- WORK INSTRUCTION -
Each entry below is to be reproduced exactly, though any pictures it holds must be omitted.

Recorded data

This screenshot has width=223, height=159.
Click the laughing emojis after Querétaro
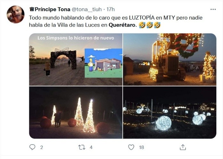pos(150,25)
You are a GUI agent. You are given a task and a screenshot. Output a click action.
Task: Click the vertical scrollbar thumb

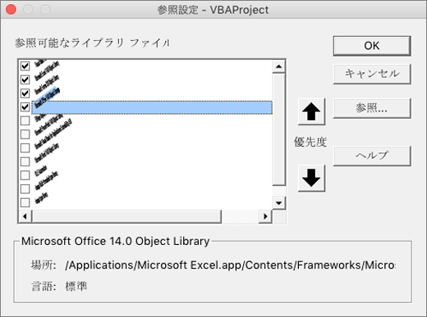(x=279, y=129)
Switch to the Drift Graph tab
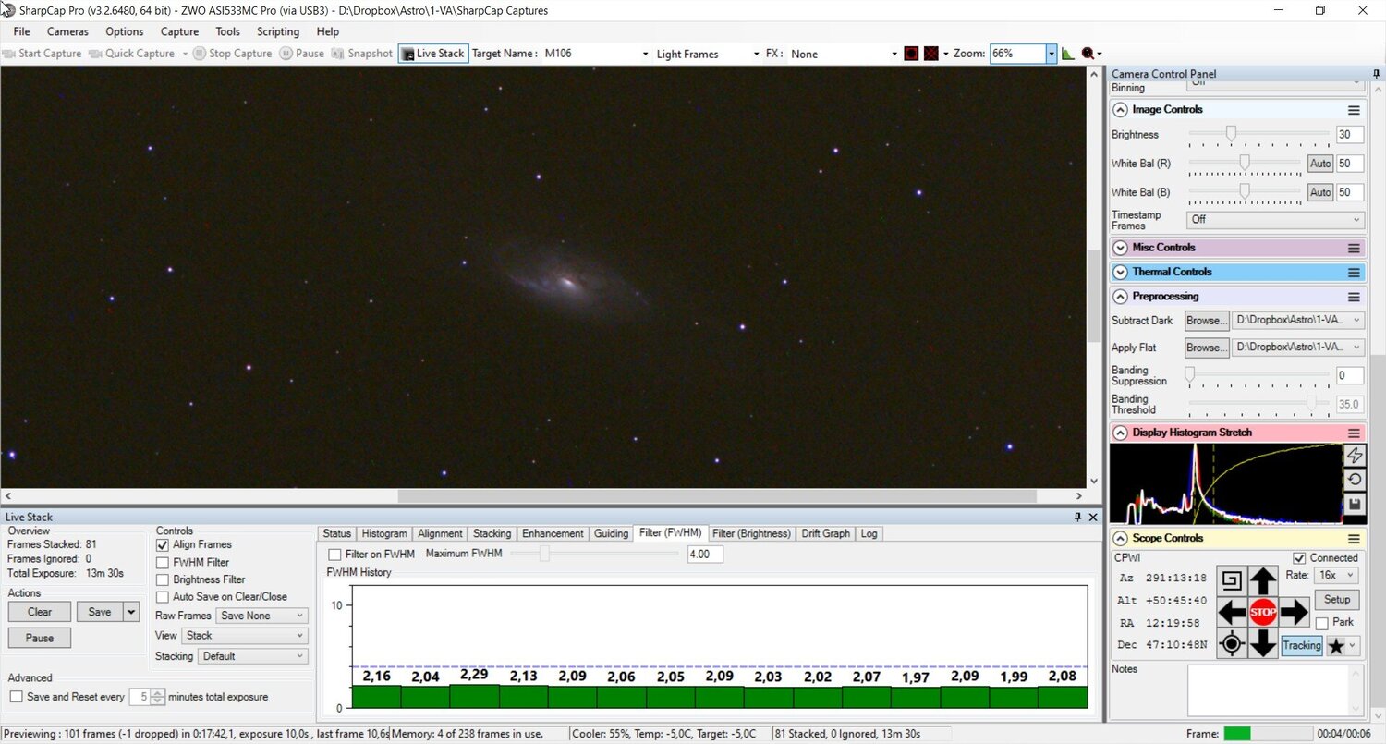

- SOLUTION FOR THIS PROBLEM -
This screenshot has width=223, height=159.
Click the laughing emojis after Querétaro
pos(150,25)
You are a GUI agent. You are given a task and a screenshot. Output a click action.
Task: Click the vertical scrollbar thumb

(x=279, y=129)
Switch to the Drift Graph tab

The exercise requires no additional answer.